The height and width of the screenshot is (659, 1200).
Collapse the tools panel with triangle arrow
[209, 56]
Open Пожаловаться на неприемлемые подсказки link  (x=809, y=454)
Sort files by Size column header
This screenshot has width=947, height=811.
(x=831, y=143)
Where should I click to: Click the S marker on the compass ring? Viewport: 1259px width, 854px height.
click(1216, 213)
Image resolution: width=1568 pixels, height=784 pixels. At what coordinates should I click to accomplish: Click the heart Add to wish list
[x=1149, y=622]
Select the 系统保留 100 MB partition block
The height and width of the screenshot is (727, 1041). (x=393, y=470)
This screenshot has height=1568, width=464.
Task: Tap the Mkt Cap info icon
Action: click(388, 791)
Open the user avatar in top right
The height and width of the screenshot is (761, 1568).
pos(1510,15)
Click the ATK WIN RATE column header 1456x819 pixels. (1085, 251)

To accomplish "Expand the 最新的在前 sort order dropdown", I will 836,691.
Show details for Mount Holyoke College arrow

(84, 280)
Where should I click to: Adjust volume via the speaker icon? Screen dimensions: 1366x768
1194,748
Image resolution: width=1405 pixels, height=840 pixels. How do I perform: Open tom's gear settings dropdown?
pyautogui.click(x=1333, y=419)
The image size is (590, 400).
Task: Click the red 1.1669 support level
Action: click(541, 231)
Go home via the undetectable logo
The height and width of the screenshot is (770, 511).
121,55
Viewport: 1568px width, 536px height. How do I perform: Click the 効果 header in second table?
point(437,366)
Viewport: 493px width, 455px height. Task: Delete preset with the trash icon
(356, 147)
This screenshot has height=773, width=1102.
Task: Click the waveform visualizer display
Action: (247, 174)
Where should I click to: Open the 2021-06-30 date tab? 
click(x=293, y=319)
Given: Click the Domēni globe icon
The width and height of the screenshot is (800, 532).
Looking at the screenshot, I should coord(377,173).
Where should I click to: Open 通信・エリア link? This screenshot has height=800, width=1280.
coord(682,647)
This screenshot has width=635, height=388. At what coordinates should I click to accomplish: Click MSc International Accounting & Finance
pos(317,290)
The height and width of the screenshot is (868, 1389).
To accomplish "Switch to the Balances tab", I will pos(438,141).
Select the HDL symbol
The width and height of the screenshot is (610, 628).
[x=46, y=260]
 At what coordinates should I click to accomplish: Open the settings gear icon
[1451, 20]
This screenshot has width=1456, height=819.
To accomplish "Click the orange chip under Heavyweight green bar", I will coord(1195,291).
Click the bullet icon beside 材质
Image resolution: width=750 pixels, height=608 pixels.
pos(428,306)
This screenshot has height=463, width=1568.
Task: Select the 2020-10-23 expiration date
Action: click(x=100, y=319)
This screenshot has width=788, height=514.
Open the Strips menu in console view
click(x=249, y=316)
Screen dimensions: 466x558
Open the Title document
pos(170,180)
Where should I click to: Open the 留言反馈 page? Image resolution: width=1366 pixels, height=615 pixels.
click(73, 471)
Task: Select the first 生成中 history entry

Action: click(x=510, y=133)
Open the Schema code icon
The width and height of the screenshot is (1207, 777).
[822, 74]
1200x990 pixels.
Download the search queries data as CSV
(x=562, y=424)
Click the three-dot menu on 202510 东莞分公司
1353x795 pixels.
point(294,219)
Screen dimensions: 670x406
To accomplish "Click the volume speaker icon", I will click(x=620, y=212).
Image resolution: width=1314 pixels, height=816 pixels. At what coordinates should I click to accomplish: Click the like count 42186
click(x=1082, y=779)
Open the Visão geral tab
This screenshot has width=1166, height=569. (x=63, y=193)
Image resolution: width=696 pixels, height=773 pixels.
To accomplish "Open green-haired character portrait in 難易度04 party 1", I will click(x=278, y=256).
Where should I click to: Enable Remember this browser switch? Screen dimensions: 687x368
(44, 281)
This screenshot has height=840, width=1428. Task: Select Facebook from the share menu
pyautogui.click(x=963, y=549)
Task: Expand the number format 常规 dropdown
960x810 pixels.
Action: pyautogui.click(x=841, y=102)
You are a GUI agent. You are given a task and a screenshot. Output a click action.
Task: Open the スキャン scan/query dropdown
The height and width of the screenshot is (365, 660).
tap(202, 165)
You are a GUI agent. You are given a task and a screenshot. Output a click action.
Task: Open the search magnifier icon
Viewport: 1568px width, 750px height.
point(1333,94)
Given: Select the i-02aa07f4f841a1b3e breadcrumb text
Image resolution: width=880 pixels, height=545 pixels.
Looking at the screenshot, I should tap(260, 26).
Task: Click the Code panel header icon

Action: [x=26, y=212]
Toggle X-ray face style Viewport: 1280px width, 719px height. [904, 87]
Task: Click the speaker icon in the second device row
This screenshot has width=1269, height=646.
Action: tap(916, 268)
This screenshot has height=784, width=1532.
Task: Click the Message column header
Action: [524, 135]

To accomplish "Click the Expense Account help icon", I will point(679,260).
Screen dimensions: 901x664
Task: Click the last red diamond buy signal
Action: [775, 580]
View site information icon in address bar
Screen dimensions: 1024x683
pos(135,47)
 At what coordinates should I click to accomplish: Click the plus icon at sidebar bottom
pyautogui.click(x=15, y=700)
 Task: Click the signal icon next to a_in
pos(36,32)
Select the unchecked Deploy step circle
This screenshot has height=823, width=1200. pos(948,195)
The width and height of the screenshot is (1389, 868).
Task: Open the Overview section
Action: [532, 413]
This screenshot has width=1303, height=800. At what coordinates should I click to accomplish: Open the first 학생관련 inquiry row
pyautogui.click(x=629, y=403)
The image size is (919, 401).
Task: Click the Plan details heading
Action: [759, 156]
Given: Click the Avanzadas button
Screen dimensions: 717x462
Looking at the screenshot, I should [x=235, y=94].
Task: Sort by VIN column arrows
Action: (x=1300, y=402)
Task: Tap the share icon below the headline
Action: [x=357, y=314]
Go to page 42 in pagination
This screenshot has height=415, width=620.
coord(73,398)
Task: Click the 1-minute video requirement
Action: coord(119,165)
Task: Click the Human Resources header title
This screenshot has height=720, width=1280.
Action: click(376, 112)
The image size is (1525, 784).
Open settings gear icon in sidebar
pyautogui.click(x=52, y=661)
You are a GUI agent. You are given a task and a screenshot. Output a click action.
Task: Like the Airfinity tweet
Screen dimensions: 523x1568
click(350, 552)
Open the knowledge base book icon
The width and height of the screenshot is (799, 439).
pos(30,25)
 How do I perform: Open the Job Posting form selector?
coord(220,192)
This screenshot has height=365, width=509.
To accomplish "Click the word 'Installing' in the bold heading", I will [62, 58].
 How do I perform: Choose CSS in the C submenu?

> [Instructions to follow]
Rewrite the part of the rows that opens with the line containing "Given: Click the Domēni globe icon" and closes with the line containing "coord(682,647)", swapping "globe icon" for "world icon" and leaving everything else as it is.

> [Solution to this problem]
Given: Click the Domēni world icon
The width and height of the screenshot is (800, 532).
Looking at the screenshot, I should coord(377,173).
Where should I click to: Open 通信・エリア link? This screenshot has height=800, width=1280.
coord(682,647)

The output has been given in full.